Minnesota Milk encourages all farmers to submit comments asking for MPCA to follow science

The information below has been supplied by dairy marketers and other industry organizations. It has not been edited, verified or endorsed by Hoard’s Dairyman.

Minnesota Milk is responding to a solicitation for comments by the Minnesota Pollution Control Association (MPCA) by encouraging farmers to evaluate and comment on the 2021-2026 General National Pollutant Discharge Elimination System (NPDES) proposal. The comments are due Thursday, July 23, at 4:30 p.m.

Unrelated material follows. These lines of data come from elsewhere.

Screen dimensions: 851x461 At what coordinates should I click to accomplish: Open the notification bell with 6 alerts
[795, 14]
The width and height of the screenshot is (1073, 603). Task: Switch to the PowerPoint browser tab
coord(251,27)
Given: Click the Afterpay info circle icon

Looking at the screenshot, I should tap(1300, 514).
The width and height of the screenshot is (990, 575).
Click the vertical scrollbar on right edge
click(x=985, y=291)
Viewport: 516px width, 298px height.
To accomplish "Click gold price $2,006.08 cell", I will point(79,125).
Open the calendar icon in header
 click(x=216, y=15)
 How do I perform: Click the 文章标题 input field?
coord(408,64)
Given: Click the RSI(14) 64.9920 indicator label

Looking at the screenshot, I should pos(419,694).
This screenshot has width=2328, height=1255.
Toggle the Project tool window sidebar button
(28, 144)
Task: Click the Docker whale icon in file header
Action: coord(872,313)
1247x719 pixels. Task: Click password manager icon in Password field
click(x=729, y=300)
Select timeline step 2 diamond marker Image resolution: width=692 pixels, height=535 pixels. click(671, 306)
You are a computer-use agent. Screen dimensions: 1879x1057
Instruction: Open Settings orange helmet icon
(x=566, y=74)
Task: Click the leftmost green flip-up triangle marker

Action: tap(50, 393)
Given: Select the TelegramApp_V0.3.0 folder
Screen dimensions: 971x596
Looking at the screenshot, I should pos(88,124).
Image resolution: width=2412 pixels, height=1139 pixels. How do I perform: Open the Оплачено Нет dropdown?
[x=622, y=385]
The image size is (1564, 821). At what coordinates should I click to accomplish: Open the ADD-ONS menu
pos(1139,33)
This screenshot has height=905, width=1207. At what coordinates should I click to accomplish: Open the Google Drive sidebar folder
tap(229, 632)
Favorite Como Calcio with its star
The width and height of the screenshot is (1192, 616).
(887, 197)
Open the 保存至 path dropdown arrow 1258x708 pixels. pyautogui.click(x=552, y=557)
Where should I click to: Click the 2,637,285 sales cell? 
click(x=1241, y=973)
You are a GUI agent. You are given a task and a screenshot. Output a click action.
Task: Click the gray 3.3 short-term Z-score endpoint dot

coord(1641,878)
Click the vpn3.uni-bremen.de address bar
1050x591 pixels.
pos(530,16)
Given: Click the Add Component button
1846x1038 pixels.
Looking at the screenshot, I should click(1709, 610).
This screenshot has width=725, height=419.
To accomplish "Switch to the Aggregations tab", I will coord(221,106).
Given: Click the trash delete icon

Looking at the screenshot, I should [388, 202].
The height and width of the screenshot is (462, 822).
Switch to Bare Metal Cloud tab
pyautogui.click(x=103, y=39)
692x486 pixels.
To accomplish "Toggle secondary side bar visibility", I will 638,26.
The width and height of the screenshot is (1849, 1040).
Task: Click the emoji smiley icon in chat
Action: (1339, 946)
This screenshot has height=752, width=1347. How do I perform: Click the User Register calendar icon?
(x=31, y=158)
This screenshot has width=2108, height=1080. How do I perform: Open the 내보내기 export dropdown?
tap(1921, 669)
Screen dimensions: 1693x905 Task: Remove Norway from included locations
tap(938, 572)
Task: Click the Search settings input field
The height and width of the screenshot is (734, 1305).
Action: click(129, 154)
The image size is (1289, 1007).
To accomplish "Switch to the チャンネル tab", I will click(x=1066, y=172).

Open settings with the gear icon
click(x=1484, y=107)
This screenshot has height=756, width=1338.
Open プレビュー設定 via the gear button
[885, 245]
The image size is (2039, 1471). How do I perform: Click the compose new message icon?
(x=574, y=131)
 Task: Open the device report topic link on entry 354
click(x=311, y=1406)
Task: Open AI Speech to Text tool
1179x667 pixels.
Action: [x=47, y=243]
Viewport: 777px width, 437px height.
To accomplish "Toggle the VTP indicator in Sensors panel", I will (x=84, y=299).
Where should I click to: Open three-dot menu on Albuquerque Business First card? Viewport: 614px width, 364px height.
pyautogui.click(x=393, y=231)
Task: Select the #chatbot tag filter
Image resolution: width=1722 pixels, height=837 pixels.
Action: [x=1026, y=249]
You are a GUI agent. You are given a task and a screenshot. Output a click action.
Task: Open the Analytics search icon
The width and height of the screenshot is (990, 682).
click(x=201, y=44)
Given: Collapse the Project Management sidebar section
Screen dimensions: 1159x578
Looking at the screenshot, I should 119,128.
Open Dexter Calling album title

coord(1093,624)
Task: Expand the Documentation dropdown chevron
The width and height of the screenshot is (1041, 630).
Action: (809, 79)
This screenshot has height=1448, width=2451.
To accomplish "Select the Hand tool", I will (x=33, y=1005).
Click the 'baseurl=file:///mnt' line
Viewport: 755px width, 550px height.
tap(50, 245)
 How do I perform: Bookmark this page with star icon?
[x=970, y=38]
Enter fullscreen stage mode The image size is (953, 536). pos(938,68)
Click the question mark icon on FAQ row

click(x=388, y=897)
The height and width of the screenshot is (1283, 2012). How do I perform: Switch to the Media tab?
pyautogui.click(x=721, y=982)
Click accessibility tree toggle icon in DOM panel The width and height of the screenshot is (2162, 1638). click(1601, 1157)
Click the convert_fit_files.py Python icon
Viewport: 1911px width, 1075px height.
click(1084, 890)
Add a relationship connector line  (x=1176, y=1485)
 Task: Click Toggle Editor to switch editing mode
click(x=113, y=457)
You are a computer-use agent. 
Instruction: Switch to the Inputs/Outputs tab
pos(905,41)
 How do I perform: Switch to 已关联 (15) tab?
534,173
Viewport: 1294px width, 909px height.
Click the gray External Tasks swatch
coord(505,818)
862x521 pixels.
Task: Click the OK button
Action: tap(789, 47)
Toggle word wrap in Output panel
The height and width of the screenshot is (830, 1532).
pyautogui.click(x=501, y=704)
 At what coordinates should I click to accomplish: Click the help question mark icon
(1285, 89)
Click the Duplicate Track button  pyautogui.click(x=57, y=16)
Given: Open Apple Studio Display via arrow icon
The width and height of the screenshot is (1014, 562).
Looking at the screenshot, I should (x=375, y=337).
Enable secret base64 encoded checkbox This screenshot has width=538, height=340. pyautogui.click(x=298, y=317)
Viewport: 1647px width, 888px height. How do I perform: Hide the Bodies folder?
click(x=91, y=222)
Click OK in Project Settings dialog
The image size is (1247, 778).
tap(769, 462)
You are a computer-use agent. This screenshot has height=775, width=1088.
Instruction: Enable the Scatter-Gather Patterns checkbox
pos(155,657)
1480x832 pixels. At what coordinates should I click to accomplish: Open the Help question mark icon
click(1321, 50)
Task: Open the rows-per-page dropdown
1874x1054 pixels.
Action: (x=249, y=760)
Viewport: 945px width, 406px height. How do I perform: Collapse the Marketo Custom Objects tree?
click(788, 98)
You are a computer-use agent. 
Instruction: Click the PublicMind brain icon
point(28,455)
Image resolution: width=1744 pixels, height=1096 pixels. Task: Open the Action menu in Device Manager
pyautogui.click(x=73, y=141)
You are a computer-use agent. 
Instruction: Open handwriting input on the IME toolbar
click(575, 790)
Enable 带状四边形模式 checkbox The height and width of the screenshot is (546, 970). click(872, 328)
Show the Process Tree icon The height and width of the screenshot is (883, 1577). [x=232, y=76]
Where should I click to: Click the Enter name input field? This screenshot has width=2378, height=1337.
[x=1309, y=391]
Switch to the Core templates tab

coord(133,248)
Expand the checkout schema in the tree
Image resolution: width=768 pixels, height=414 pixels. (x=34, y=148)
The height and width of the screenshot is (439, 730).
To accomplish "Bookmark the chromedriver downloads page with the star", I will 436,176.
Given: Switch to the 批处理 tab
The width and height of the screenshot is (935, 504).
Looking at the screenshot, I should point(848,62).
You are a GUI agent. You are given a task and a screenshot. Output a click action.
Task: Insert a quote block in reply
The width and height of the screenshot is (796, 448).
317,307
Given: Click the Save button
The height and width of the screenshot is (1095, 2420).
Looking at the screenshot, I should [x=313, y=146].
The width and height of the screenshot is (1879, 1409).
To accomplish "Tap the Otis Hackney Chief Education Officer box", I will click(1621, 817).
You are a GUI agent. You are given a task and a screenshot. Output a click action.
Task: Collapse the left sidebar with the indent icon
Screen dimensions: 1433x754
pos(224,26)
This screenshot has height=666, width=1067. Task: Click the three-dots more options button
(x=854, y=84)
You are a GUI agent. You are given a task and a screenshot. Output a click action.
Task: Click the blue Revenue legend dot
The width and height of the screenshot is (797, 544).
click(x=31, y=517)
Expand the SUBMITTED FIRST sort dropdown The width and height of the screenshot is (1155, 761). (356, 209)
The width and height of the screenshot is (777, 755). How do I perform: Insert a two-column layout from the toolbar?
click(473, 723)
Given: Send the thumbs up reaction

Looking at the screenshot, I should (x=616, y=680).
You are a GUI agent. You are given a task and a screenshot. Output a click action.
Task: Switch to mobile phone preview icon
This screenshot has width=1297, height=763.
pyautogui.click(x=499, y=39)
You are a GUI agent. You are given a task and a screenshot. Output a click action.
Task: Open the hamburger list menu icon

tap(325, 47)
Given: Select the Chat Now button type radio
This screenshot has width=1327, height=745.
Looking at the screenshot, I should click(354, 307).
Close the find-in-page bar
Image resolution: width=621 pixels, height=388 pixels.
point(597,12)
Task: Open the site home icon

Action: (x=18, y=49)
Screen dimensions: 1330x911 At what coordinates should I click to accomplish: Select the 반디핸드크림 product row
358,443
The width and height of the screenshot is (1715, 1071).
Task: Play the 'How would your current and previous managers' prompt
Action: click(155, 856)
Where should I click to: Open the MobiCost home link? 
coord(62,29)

“We have several questions and concerns with the permit, but we ask farmers to take a look for themselves,” said Lucas Sjostrom, Minnesota Milk executive director. “While these are requirements for anyone with 1,000 animal units today, which could be a farm with as few as 477 cows, plus another 477 heifers, we worry about both the ability for farmers to physically comply in Minnesota’s climate and whether the requirements are actually good for the environment.”

NPDES permits are required for farms that meet several federal requirements for construction or expansion and regulate the management of manure, unless farms chose to apply for similar State Disposal System (SDS) permits.

“Our state is holding these up as Best Management Practices without evidence or data to support them as such,” Sjostrom continued. “We could see these now mandated Best Management Practices being adopted in other programs and municipalities without the proper scientific vetting on smaller operations.”

In Minnesota Milk’s public comments, the organization takes issue with the prohibition of manure disposal on days that might be ideal, the requirements of cover crops in September when outcomes and practicality are unknown and adding requirements in October that might not be possible depending on the weather. In addition to alleviating these issues, Minnesota Milk suggests adding direct injection as a Best Management Practice, ensuring Minnesota Ag Water Quality Certification Program enrollees are exempt from additional requirements and allowing manure storage capacity beyond 14 months.

“We worry that some of the intentions will backfire,” explained Garrett Luthens, Minnesota Milk policy committee chair. “For example, banning solid spreading in certain months could actually result in an additional nutrient load in those months nearby. Farmers and researchers need more time to evaluate if and how the newest practices, like cover crops, are beneficial beyond the application of manure alone. We shouldn’t forget how valuable manure is to soil health and erosion reduction, as MPCA’s own literature review found.”